What you have to do: Please transcribe exactly the lines from the line holding "Where should I" through the end of the data below, and skip any pictures.

· · · · ·

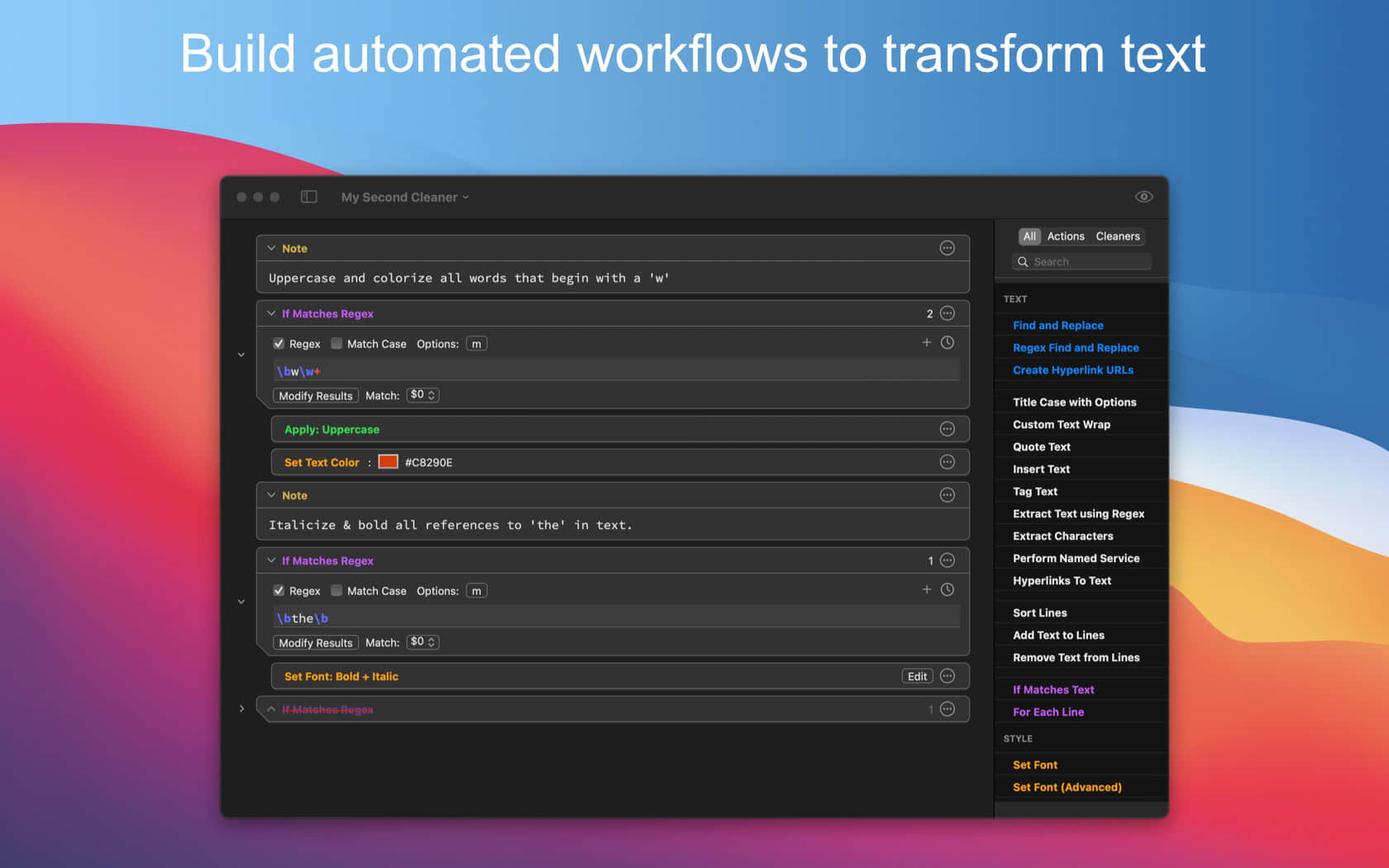Switch to the Cleaners tab
The height and width of the screenshot is (868, 1389).
pos(1117,236)
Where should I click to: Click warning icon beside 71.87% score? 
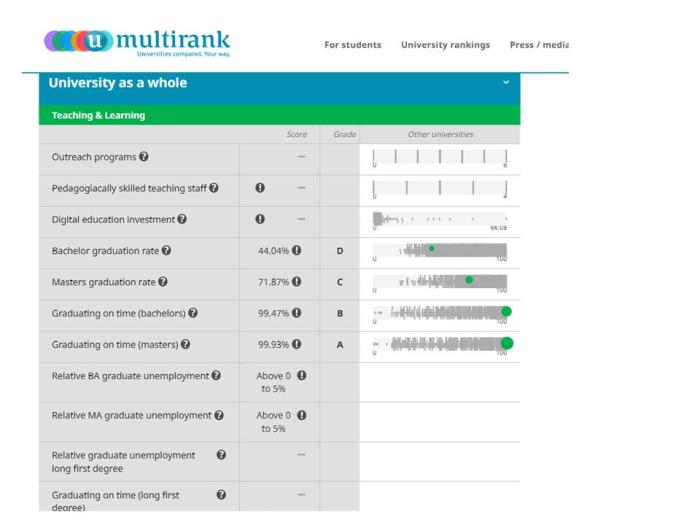coord(297,282)
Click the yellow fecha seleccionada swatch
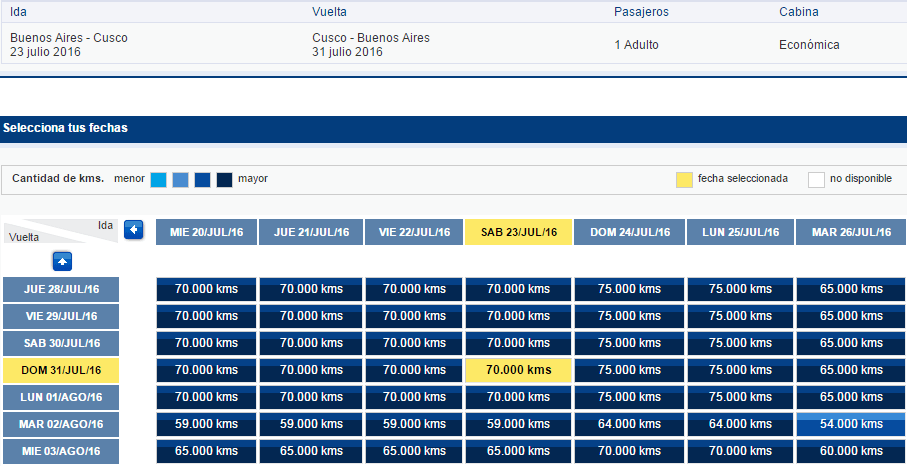 coord(684,180)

· · · · ·

Answer space:
Where should I click to: Click warning icon beside 71.87% score? 
coord(297,282)
Click the yellow fecha seleccionada swatch
 coord(684,180)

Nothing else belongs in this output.